● TASK OBJECTIVE:
Output the rows from the line with "Image resolution: width=2352" to the line with "coord(1642,681)", both included, as a two-column CSV with the columns instruction and location, one line per row, with the row's text and its answer each in a single quoted field and line breaks replaced by spaces. Leave the pictures out of the CSV.

● RECORDS FOR THIS EXERCISE:
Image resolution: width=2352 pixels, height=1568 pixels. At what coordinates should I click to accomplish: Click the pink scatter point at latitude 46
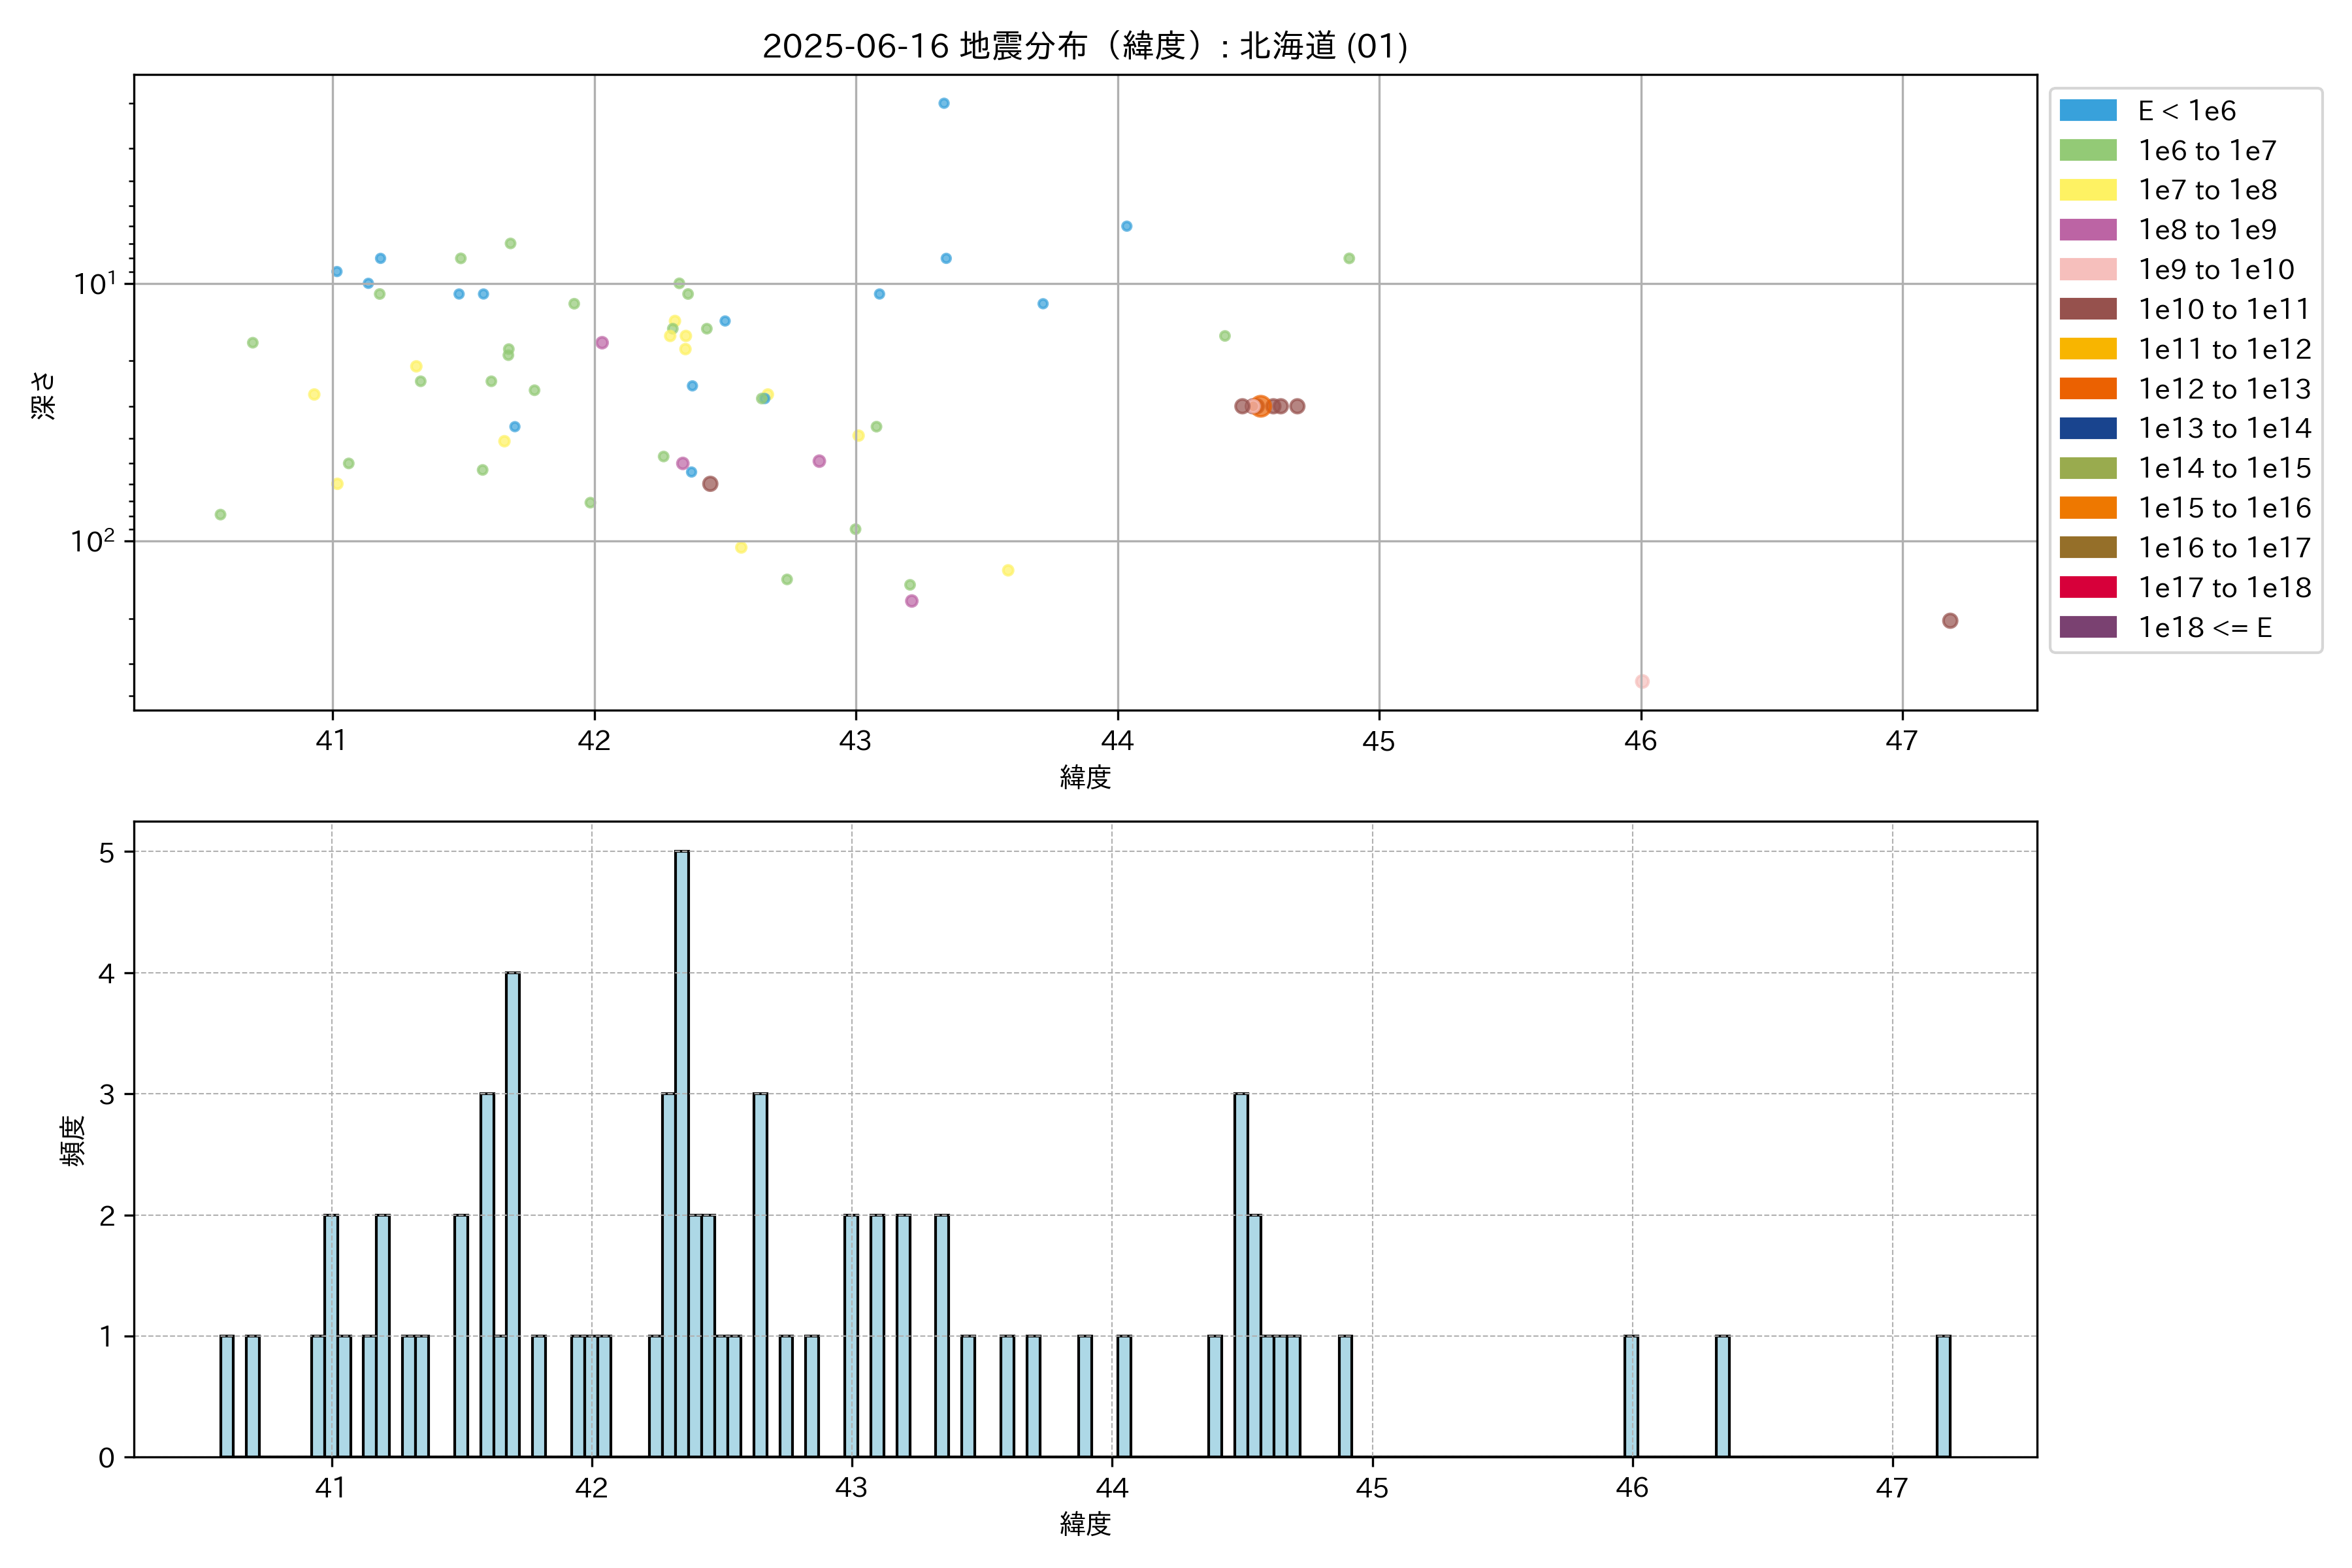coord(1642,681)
---
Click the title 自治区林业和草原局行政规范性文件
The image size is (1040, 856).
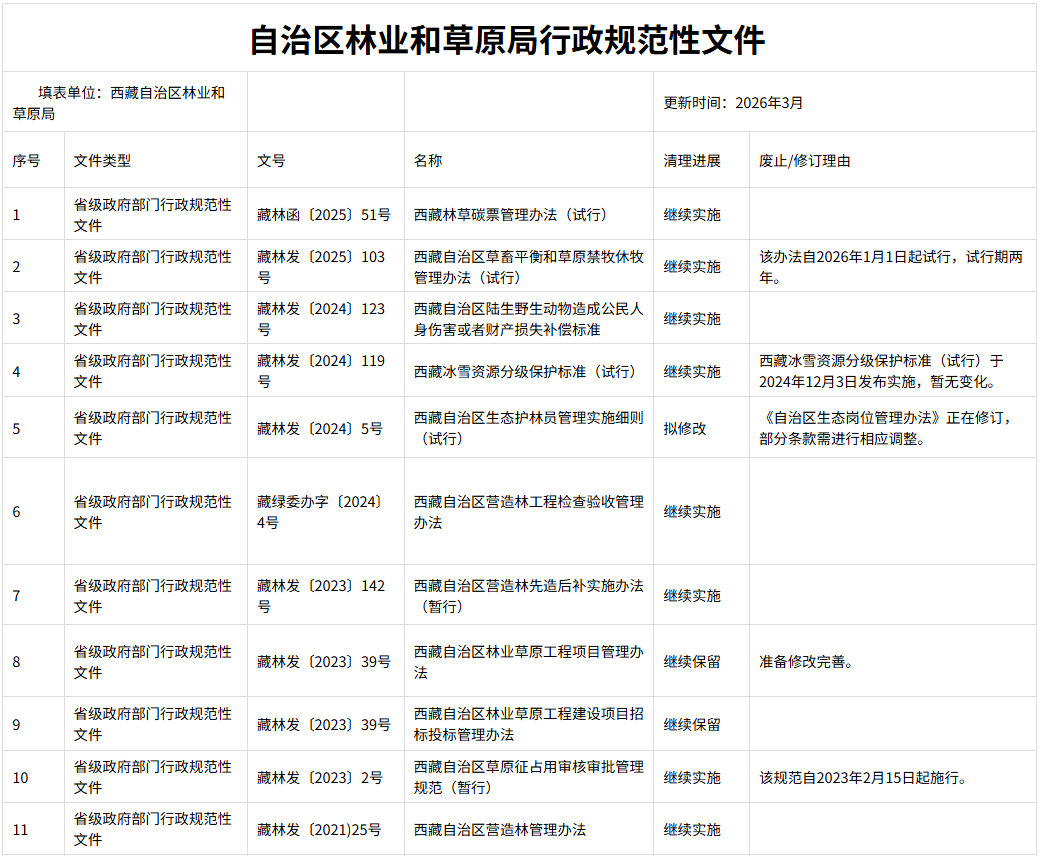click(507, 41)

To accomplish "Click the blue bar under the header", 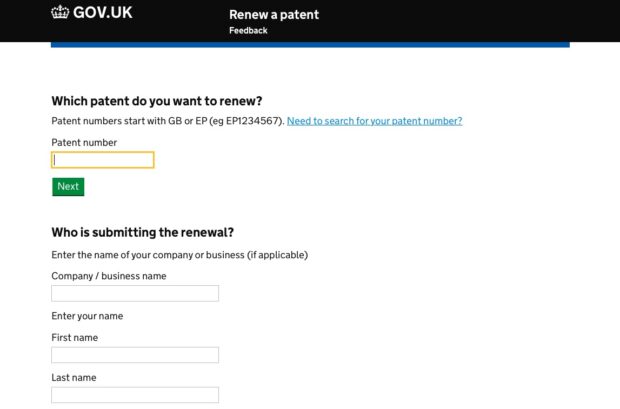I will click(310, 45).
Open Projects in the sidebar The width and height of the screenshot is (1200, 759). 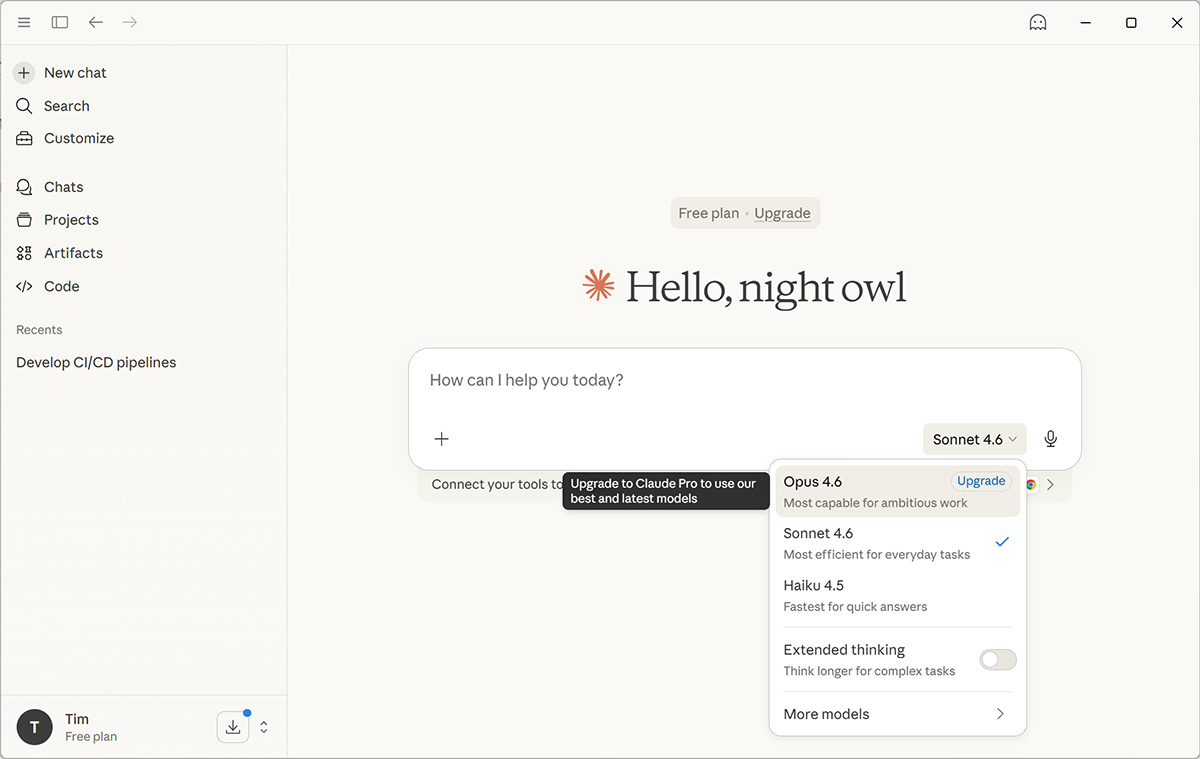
--
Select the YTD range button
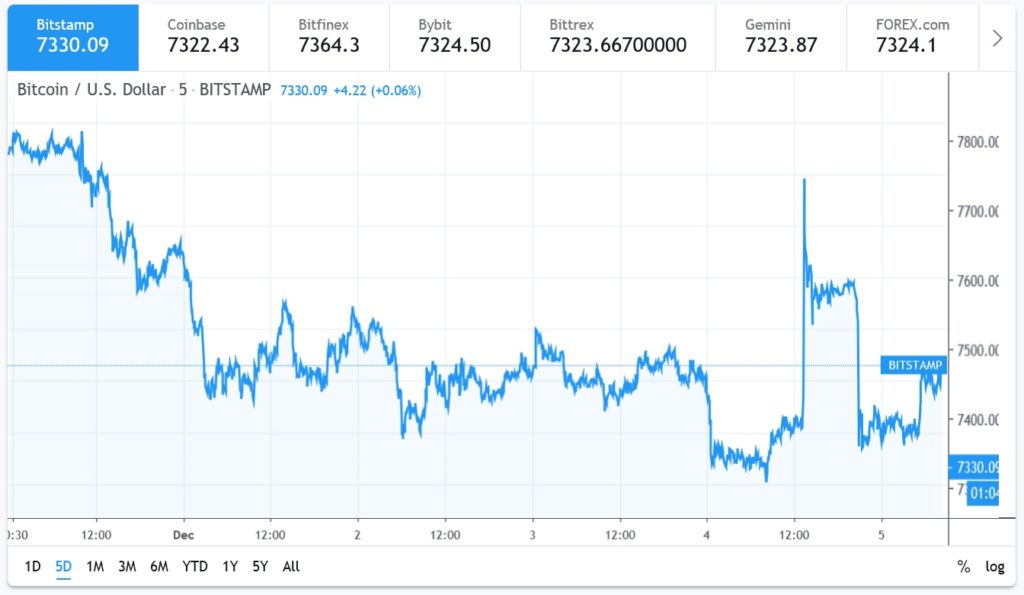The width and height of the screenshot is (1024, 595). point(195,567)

● ANSWER TO THIS PROBLEM:
instruction,location
"Image resolution: width=2352 pixels, height=1568 pixels. At what coordinates should I click to accomplish: Click the pink scatter point at latitude 46","coord(1642,681)"